Sponsored by Living in Peru Real Estate
Henrik Kristensen, building Peru's port of the future
Henrik Kristensen, at APM Terminals, Callao
By Nick Rosen
Photos by Marco Simola
May 14, 2012
Produced on behalf of PromPerú
In July of 2011, APM Terminals took over operation of the old Muelle Norte terminal in the port of Callao. The company is planning to invest some $750 million to expand and modernize the port, and the man given the responsibility of the project is Henrik Kristensen, the Chief Executive of APM Terminals, Callao.
Mr. Kristensen is a native of Denmark, and lived and worked in several countries before arriving in Peru in 2011. He invited us into his office overlooking a vast sea of shipping containers, and we asked him to tell us a bit about his experience working here in Peru. What follows is an abridged transcript of that interview.
I first wanted to ask you what your experience has been, working with Peruvians, since APM Terminals has many Peruvian employees- how many?
Yeah, in fact, we employ directly 570 employees here at the terminal, but we also have around 650 stevedores that come in and work for APM Terminals on a daily basis. So, in fact, you could say we have around 1,200 people coming and going into APM Terminals, Callao every day.
How has the experience been, working with Peruvian workers?
I came into Peru, was flying in with the squad that was supposed to take over the port of Callao on the 1st of July, and I can only say that we have had a great welcome. I like very much working with the Peruvian people; they’re a hard-working people.
Do the workers have the necessary skills?
Most of the people have the skills. We’ve been fortunate to have, especially in the management positions, to have very high-skilled people…Most of the positions are run by Peruvians. We are not many, the expats here. I think we have four or five expats in the business, so that really means that most of the positions are covered by Peruvians.
Speaking for yourself, how has your reception been in Peru?
I think it has been great. It’s my first time in South America, but I have been living in Mexico, and when I compare Mexico and Peru- I don’t want to say anything bad about Mexico, because I had a good time there- but I just want to say that the experience coming into Peru has been much more warm.

Given data —
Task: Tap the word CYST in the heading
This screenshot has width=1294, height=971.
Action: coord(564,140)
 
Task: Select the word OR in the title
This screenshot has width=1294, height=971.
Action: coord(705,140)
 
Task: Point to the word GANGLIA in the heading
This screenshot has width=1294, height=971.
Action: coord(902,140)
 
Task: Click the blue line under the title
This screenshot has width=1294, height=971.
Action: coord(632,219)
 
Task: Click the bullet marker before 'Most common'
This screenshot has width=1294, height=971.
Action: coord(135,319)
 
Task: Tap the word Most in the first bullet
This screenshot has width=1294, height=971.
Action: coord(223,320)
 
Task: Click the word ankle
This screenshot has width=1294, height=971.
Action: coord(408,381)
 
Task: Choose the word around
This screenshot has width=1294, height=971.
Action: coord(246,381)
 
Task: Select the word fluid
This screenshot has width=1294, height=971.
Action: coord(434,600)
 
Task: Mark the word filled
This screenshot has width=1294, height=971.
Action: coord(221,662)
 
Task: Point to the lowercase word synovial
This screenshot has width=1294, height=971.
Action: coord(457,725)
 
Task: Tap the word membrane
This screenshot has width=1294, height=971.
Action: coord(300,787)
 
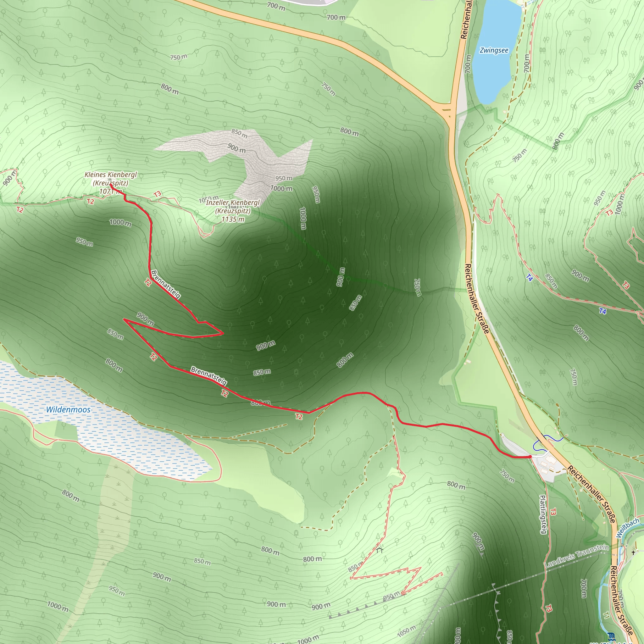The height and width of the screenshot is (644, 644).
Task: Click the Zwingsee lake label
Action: [x=494, y=50]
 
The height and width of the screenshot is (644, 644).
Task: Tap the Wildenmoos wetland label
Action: [x=68, y=410]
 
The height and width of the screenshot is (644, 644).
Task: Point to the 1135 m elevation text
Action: [x=233, y=219]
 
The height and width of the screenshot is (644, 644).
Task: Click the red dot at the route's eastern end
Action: [x=530, y=457]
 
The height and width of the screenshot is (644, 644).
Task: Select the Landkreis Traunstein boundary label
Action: [x=577, y=556]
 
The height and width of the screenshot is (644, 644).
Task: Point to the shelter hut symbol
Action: [x=380, y=550]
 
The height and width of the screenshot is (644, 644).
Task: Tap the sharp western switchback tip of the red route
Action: [x=124, y=319]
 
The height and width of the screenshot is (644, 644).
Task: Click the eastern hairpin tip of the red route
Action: [x=223, y=333]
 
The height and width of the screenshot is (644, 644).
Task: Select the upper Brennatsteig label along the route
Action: [x=166, y=284]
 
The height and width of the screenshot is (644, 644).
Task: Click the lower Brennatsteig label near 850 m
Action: [x=209, y=376]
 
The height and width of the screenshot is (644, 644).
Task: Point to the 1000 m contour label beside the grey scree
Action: [x=281, y=188]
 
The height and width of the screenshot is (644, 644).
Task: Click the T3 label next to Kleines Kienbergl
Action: [x=157, y=194]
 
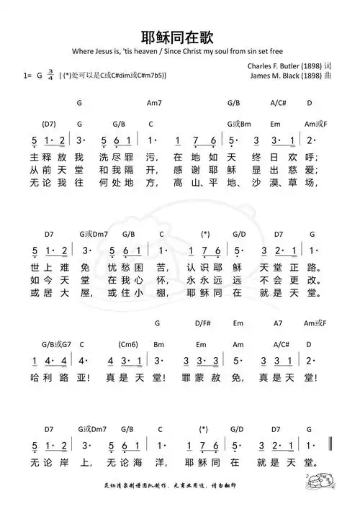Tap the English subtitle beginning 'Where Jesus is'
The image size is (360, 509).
pyautogui.click(x=179, y=53)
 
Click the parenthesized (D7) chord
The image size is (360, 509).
pyautogui.click(x=49, y=123)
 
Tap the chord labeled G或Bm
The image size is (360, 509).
pyautogui.click(x=238, y=123)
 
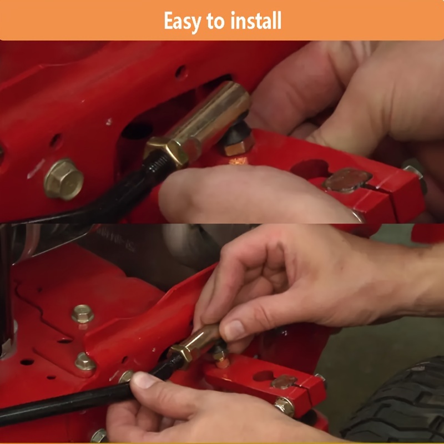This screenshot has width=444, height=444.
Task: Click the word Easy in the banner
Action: (x=182, y=21)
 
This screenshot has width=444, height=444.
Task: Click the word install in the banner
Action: (x=256, y=20)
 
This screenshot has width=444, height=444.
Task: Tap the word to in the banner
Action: (x=215, y=21)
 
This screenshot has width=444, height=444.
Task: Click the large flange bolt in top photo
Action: (x=63, y=179)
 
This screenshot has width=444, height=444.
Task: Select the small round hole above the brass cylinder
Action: (x=181, y=73)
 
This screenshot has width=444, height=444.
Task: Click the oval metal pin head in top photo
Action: (x=347, y=180)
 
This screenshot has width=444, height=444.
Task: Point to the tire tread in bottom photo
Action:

Instructions —
1 > Rewrite the records from the first line through the line containing "Action: [x=494, y=50]", both ends included, keeping the requests unchanged and increasing every coordinate in the answers by 7. Leave out the pictures.
2 > Write the next part of the interview about the port of Callao, picking up after its last sentence.

Responses in order —
1 >
Task: Tap the word CYST in the heading
This screenshot has width=1294, height=971.
Action: coord(571,147)
 
Task: Select the word OR in the title
This screenshot has width=1294, height=971.
Action: coord(712,147)
 
Task: Point to the word GANGLIA in the heading
This screenshot has width=1294, height=971.
Action: coord(909,147)
 
Task: Click the blue line under the title
This screenshot has width=1294, height=971.
Action: coord(639,226)
 
Task: Click the bullet marker before 'Most common'
This screenshot has width=1294, height=971.
Action: coord(142,326)
 
Task: Tap the word Most in the first bullet
This screenshot has width=1294, height=971.
Action: coord(230,327)
 
Task: Click the word ankle
This screenshot has width=1294, height=971.
Action: coord(415,388)
 
Task: Choose the word around
This screenshot has width=1294, height=971.
Action: coord(253,388)
 
Task: Select the word fluid
This screenshot has width=1294, height=971.
Action: coord(441,607)
 
Task: Mark the word filled
This screenshot has width=1294, height=971.
Action: coord(228,669)
 
Task: Point to the lowercase word synovial
This screenshot has width=1294, height=971.
Action: coord(464,732)
 
Task: Tap the word membrane
This screenshot has width=1294, height=971.
Action: coord(307,794)
 
The height and width of the screenshot is (644, 644).
Task: Click the Zwingsee lake label
Action: [x=501, y=57]

2 >
I mean, I immediately made very good friends, also very good colleagues, and started to meet with business partners. I felt it was very easy to relate to them...
Where have you been able to visit in Peru?
We went on a long trip up to Cusco and Machu Picchu. We were driving up there, and we did that on purpose because we wanted to see the highlands. We wanted to experience the different climates and different cultures, also, from here near the Lima area to areas around Nasca and Ica, then up the mountains then up to the whole area around Cusco and the Valle Sagrado. That was a great tour.
Everyone in Peru loves to talk about food. Do you have any favorites?
I have a lot of favorites. I’m in love with ceviche, just like most people are, and of course the pisco sours. But I think really the big difference for Peruvian food is, first of all, the very high quality of natural products. So you have it fresh. I mean, I don’t know a place in the world that has as many microclimates as Peru has...Of course, then the fish, the fish is fresh and is coming right from the ocean. I think that is a privilege in itself, as these are not products that are processed, they are fresh products.
Before you took over in Callao, you worked on the social responsibility side. And that’s something you’ve continued here. Do you have any advice for people coming in here to Peru?
I think social responsibility is very important. The way we do it at APM Terminals, just as an example, we work with a triple bottom line: so, we focus on the economic impact, we focus on the environmental impact, and on the social impact…
So I can only advise to companies that they should focus more towards sustainable relationships, which means not only the way you run your business and how you do it, but also to listen very carefully to the neighbors that you have, and ask the neighbors a little about what they think about your business.
In fact, for us, it’s important to say that when we come in here and have a concession for the next 30 years, we plant our flag in the sand and then we build out of the sand, we build a new port. And this port is going to last 100 years. Why am I saying that? The port we have here, it was built, the starting of this is 1929, so almost 100 years, or at least 80. So we are building a port for the future.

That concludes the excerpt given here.